• [TEXT SEGMENT]
TT speed

What you’re describing is tangency, I don’t know why you’re not comfortable with the word commonly used to describe this aspect of pickup arm geometry. Tangency has zero effect on freqeuncy (pitch). But I’m done with this conversation - the question you’ve raised is easily answered several ways, as I’ve already pointed out.

@cleeds I am not comfortable with the word, because

1. It is the wrong word.
2. Tangency does not affect pitch.

According to audio technical what we are talking about is not tangency:

The term “translocation” was used earlier, and that at least is not able to be easily confused with the stylus being parallel to the track, or tangent with the track… which is what “tangency” commonly refers to.

The OP is correct and his numbers are spot on target. The math to prove it is not difficult.

If the position of the cartridge changes by 20° from beginning to end of the LP, it will lengthen the time of the play back by 100mS: 20°/360°=1/18th of a rev; at exactly 33 1/3 RPM, 1 rev=1.8seconds x 1/18=100mS. The 100mS change in play back takes place over 500 revs (15 min) or 200µS/rev. So each and every revolution will experience a longer playback time of 200µS. 200µS/1.8S (expected time per rev @ 33 1/3)=0.00011111 or 0.0111% longer. Another way to look at it, the playback of each revolution will take 1.800200 seconds instead of 1.8S so the effective speed would be 33.3296 RPM (60Sec/1.80020). This will change a 1kHz tone to 999.888 Hz, assuming the record was cut with a linear tracking cutting head and the speed was held constant at 33 1/3 RPM.

The shift in frequency is insignificant and not audible even to someone with perfect pitch. It is not immeasurable or beyond calculation. It has nothing to do with tangency or FFT algorithms. It is purely a timing issue.

Another way to conceptualize this: Imagine a stylus is playing a 1kHz tone in a locked groove for 15 minutes (500 revs). Over the course of that time, the tone arm is moved in such a way that the tracking error stays within the expected range, but the stylus location finishes at a point that is 20° CW from its starting point in the locked groove. The effect would be the same as what is described by the OP.

My tonearm is 10" effective length. I placed a piece of masking tape on the platter to form a radial "spoke" on the platter.  If I align the stylus tip with the tape at the outer groove radius (146mm) then rotate the arm to the inner groove radius (60mm), it is slightly more than 3/4" CW of the stationary spoke of tape.  At 60 mm radius, 20° represents 0.824" of circumference.  So a 20° shift in location is a reasonable amount.

• [MATERIAL]

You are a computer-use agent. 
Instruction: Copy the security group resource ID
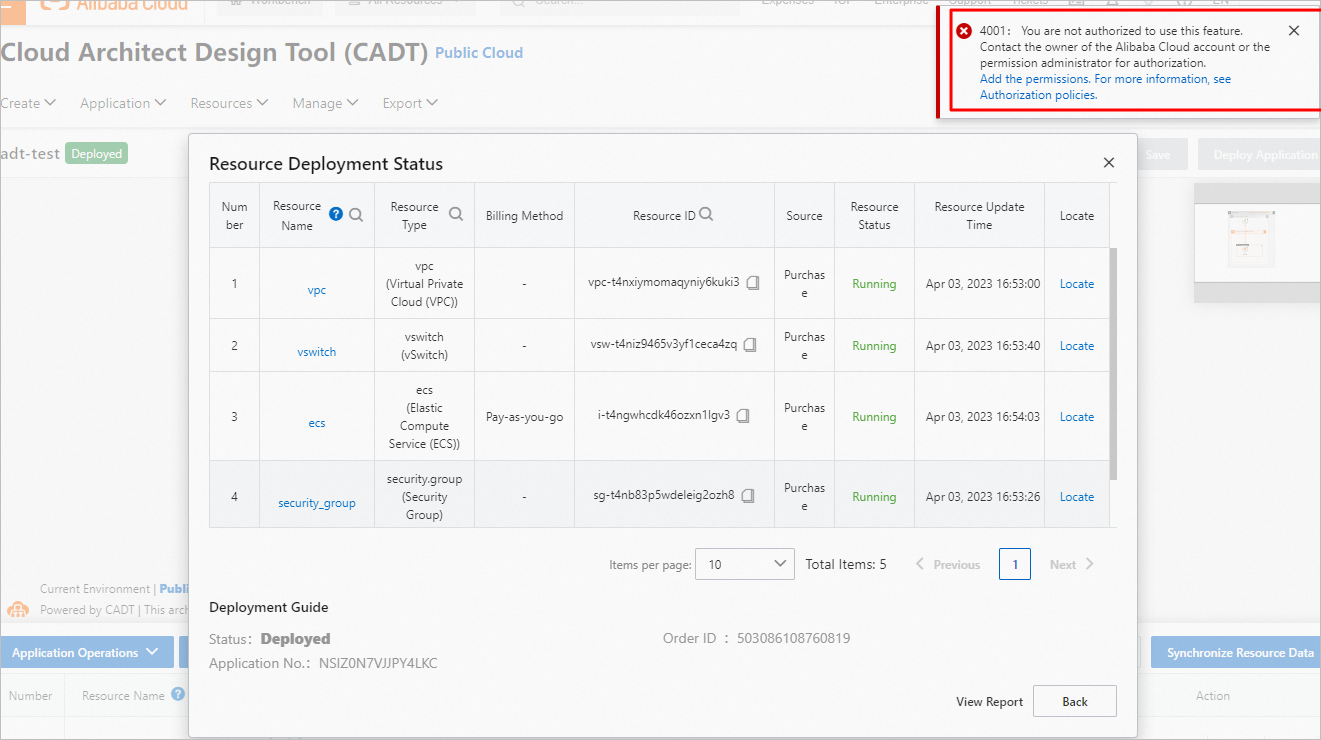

• [GIVEN TASK A]
In the turntable speed thread, what frequency does a 1kHz tone become when the cartridge position shifts by 20° over the side?
• [GIVEN TASK B]
Translate this sentence from the turntable speed thread into Spanish: "The shift in frequency is insignificant and not audible even to someone with perfect pitch."

• [WRITTEN REPLY A]
999.888 Hz

• [WRITTEN REPLY B]
El cambio de frecuencia es insignificante y no es audible ni siquiera para alguien con oído absoluto.